*** Opening of Input data ***

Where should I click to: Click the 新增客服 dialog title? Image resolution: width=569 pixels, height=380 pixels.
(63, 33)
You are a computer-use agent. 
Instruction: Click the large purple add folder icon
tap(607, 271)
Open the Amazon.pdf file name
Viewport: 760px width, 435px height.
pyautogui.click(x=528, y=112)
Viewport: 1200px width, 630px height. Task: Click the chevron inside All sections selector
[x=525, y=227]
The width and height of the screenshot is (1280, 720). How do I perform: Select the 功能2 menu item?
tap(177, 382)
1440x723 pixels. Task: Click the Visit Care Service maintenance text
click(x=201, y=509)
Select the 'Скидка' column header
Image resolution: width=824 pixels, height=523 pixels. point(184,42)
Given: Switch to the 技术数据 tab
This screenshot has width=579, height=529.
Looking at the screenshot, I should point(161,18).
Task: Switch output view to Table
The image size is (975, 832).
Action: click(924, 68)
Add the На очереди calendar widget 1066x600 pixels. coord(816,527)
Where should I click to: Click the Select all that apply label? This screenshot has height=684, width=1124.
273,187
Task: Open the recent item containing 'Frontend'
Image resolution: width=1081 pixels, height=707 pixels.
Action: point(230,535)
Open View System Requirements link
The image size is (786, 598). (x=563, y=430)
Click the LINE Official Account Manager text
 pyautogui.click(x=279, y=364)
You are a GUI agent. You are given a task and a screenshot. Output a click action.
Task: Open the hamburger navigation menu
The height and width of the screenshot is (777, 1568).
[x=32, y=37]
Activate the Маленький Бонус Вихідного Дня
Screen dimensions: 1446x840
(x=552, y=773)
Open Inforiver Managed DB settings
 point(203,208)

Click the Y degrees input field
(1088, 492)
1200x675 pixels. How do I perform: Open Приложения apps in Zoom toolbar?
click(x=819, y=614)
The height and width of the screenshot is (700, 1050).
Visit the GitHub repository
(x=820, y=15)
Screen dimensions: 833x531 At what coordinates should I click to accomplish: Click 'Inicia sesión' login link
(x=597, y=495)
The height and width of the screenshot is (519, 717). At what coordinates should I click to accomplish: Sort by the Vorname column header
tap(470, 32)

*** Close of Input data ***

Task instructions
This calls for an exact transcription of every entry above.

Result of the task
Where should I click to: Click the 新增客服 dialog title? Image resolution: width=569 pixels, height=380 pixels.
(63, 33)
You are a computer-use agent. 
Instruction: Click the large purple add folder icon
tap(607, 271)
Open the Amazon.pdf file name
Viewport: 760px width, 435px height.
pyautogui.click(x=528, y=112)
Viewport: 1200px width, 630px height. Task: Click the chevron inside All sections selector
[x=525, y=227]
The width and height of the screenshot is (1280, 720). How do I perform: Select the 功能2 menu item?
tap(177, 382)
1440x723 pixels. Task: Click the Visit Care Service maintenance text
click(x=201, y=509)
Select the 'Скидка' column header
Image resolution: width=824 pixels, height=523 pixels. point(184,42)
Given: Switch to the 技术数据 tab
This screenshot has width=579, height=529.
Looking at the screenshot, I should point(161,18).
Task: Switch output view to Table
The image size is (975, 832).
Action: click(924, 68)
Add the На очереди calendar widget 1066x600 pixels. coord(816,527)
Where should I click to: Click the Select all that apply label? This screenshot has height=684, width=1124.
273,187
Task: Open the recent item containing 'Frontend'
Image resolution: width=1081 pixels, height=707 pixels.
Action: point(230,535)
Open View System Requirements link
The image size is (786, 598). (x=563, y=430)
Click the LINE Official Account Manager text
 pyautogui.click(x=279, y=364)
You are a GUI agent. You are given a task and a screenshot. Output a click action.
Task: Open the hamburger navigation menu
The height and width of the screenshot is (777, 1568).
[x=32, y=37]
Activate the Маленький Бонус Вихідного Дня
Screen dimensions: 1446x840
(x=552, y=773)
Open Inforiver Managed DB settings
 point(203,208)

Click the Y degrees input field
(1088, 492)
1200x675 pixels. How do I perform: Open Приложения apps in Zoom toolbar?
click(x=819, y=614)
The height and width of the screenshot is (700, 1050).
Visit the GitHub repository
(x=820, y=15)
Screen dimensions: 833x531 At what coordinates should I click to accomplish: Click 'Inicia sesión' login link
(x=597, y=495)
The height and width of the screenshot is (519, 717). At what coordinates should I click to accomplish: Sort by the Vorname column header
tap(470, 32)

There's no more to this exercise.